What Do You Want to Do with your Collection?

A. Gift it

The first thought of many collectors is to pass it on within their family. But if there is not someone already interested, it is unlikely that will change unless yours is a young family. The same is true for friends. So if you are thinking of gifting your collection to someone, do confirm their interest now. Also consider: some family members or friends might like a memento from your collection even if they do not collect anything.

B. Donate

Many collectors hate the thought of anything going into a museum instead of the collecting community. If you want to donate some or all of your collection, do your homework. There are too many museums that already have extensive collections moldering in storage.

Once you have picked an organization, e.g. major museum or community/local museum, university, you need to contact them and learn their process. If they are interested, are they still interested with whatever conditions you may want to make? This is a legal negotiation as well as one with tax considerations. Make sure you have the right advisors on your side.

C. Sell

Selling a collection can be especially emotional. We all think our own stuff is valuable, often far more valuable than is realistic. When you decide to sell your collection, you need a smart plan to ensure you get the maximum value within the needs that you have. You have to consider how much work you are willing to do and how to create a time-frame that makes sense. Collections are not as liquid as other investments that you can sell easily, such as stock.
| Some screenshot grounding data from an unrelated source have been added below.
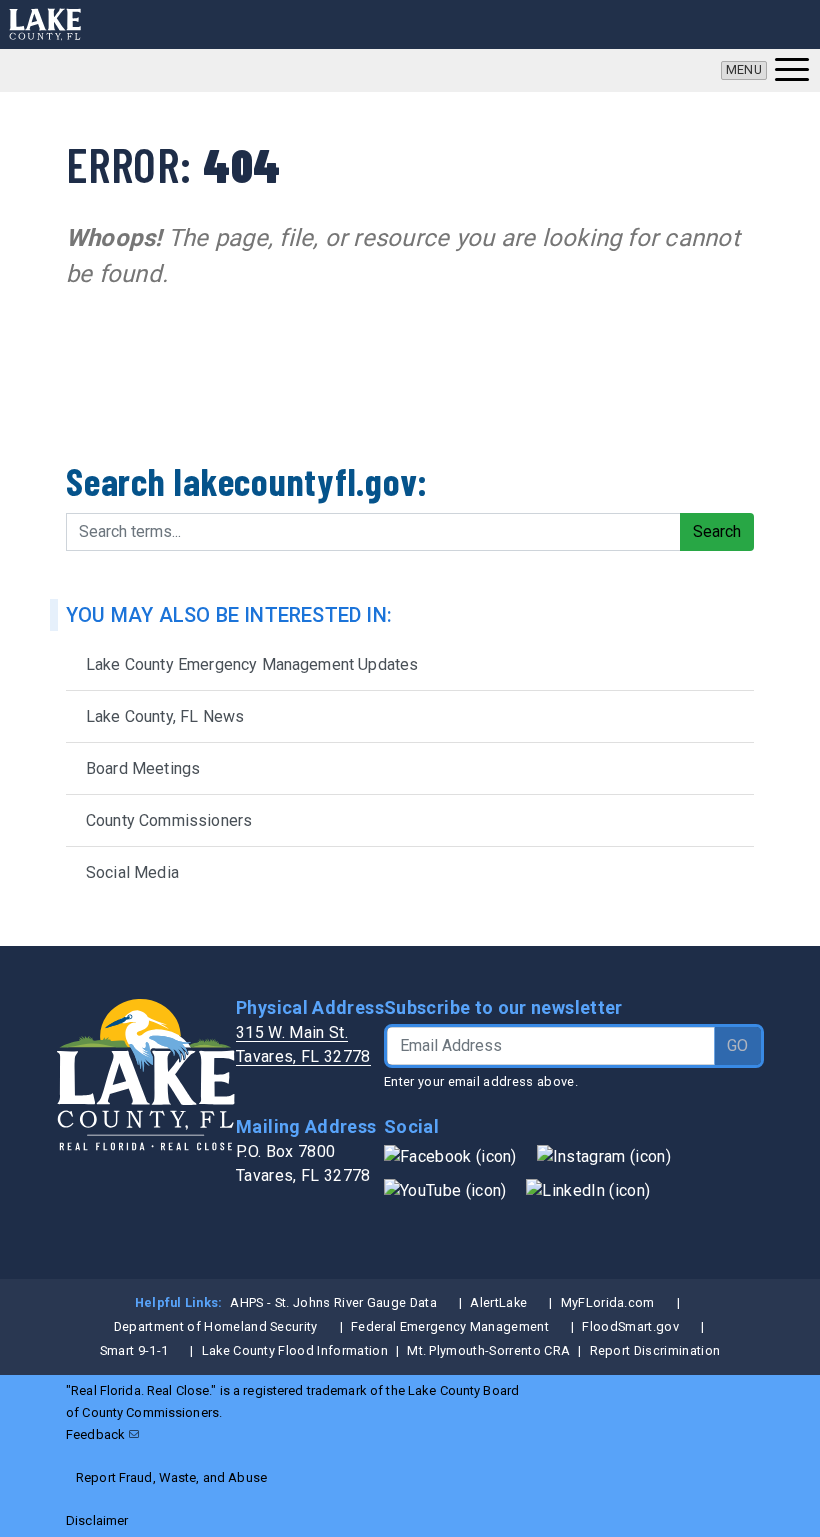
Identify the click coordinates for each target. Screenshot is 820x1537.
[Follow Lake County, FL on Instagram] (604, 1155)
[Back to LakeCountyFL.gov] (45, 24)
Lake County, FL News (165, 716)
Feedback (95, 1434)
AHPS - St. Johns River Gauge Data (333, 1302)
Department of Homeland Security (216, 1326)
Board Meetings (143, 768)
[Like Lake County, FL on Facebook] (450, 1155)
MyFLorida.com (608, 1302)
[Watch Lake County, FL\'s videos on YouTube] (445, 1189)
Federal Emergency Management (450, 1326)
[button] (765, 70)
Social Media (132, 872)
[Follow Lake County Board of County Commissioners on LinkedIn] (588, 1189)
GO (737, 1045)
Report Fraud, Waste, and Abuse (171, 1477)
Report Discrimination (655, 1350)
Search (717, 531)
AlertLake (498, 1302)
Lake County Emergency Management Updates (252, 664)
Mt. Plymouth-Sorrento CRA (488, 1350)
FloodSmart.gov (630, 1326)
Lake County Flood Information (295, 1350)
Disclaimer (97, 1520)
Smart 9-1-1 (134, 1350)
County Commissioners (169, 820)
Do you want to sell your collection yourself? There are always some people at antique shows or collector conventions who have decided to handle some part of their collection directly. But if you have an extensive collection, are you ready to put in the effort and time to sell and ship and track payments?

Perhaps you might decide to sell through an auction house. Plan now but keep up your knowledge of who is best at what – and update your plan as needed. Consider whether you may need several different auction houses or ones in other countries to get the most value. Plan for the fact that this process takes time and even moderately large collections will need to be sold over multiple auctions to obtain maximum value. Talk with the auctioneers you are most interested in to learn their process, time-line, and how costs are handled.

You may also wish to sell all or some of your collection via a dealer. Here too your needs may dictate several different dealers and the right dealers may change over time. Don’t just tell your heirs which dealers are the best matches. Add in a list of those you do not want them to deal with – you know you have some.

In thinking about this part of your plan, also think about when you will begin to sell the collection. Too often disability or serious illness creates a crisis where the money may be needed or the ability of the person to now direct the process is impeded. Years in human resources have made it very obvious to me how few of us prepare for these common happenings.

Write Your Plan Out

Written plans are far more effective. Research shows that they are more realistic and more successful. They provide guidance in your absence or disability. Make sure your spouse or heirs know where your plan is. Having this plan in a notebook as well as an electronic file is often the smartest way to ensure it is accessible but also updated regularly.

  • Start with a full inventory and update it at least annually.
  • Include the information on what you want done with your collection, who to contact, and which tax or legal advisors will assist. Include the contact information for every person or company you want used.
  • Address specific sub-collections individually, as needed.
  • Pick a date – perhaps your birthday – and review your plan at least annually. Update it as needed.

Creating your plan will take some time and thought in the beginning.  Then it becomes easier to manage.  It makes your desires known and is a gift to those you expect may have to handle it when necessary.